* [Task to complete]
Write the records out again, keeping each line exactly as it is.

* [Available data]
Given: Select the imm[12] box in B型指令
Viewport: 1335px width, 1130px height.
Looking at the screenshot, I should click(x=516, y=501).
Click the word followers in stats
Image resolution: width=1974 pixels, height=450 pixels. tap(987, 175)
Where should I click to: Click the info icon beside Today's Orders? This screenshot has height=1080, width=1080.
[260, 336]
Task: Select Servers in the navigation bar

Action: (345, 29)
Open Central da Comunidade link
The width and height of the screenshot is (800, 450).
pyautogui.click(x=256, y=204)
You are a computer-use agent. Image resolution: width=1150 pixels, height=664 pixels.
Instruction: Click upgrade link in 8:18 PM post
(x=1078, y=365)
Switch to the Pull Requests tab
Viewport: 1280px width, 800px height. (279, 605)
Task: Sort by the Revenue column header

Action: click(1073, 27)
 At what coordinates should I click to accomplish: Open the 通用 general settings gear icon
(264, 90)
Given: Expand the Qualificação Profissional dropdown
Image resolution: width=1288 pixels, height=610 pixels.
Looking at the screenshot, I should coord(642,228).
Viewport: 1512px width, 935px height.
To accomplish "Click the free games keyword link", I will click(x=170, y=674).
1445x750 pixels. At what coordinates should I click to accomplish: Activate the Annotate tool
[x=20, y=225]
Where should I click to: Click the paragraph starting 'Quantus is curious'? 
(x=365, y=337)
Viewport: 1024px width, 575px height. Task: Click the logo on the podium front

* [Expected output]
Given: Select the imm[12] box in B型指令
Viewport: 1335px width, 1130px height.
Looking at the screenshot, I should click(x=516, y=501).
Click the word followers in stats
Image resolution: width=1974 pixels, height=450 pixels. tap(987, 175)
Where should I click to: Click the info icon beside Today's Orders? This screenshot has height=1080, width=1080.
[260, 336]
Task: Select Servers in the navigation bar

Action: (345, 29)
Open Central da Comunidade link
The width and height of the screenshot is (800, 450).
pyautogui.click(x=256, y=204)
You are a computer-use agent. Image resolution: width=1150 pixels, height=664 pixels.
Instruction: Click upgrade link in 8:18 PM post
(x=1078, y=365)
Switch to the Pull Requests tab
Viewport: 1280px width, 800px height. (279, 605)
Task: Sort by the Revenue column header

Action: click(1073, 27)
 At what coordinates should I click to accomplish: Open the 通用 general settings gear icon
(264, 90)
Given: Expand the Qualificação Profissional dropdown
Image resolution: width=1288 pixels, height=610 pixels.
Looking at the screenshot, I should coord(642,228).
Viewport: 1512px width, 935px height.
To accomplish "Click the free games keyword link", I will click(x=170, y=674).
1445x750 pixels. At what coordinates should I click to accomplish: Activate the Annotate tool
[x=20, y=225]
Where should I click to: Click the paragraph starting 'Quantus is curious'? 
(x=365, y=337)
Viewport: 1024px width, 575px height. Task: Click the logo on the podium front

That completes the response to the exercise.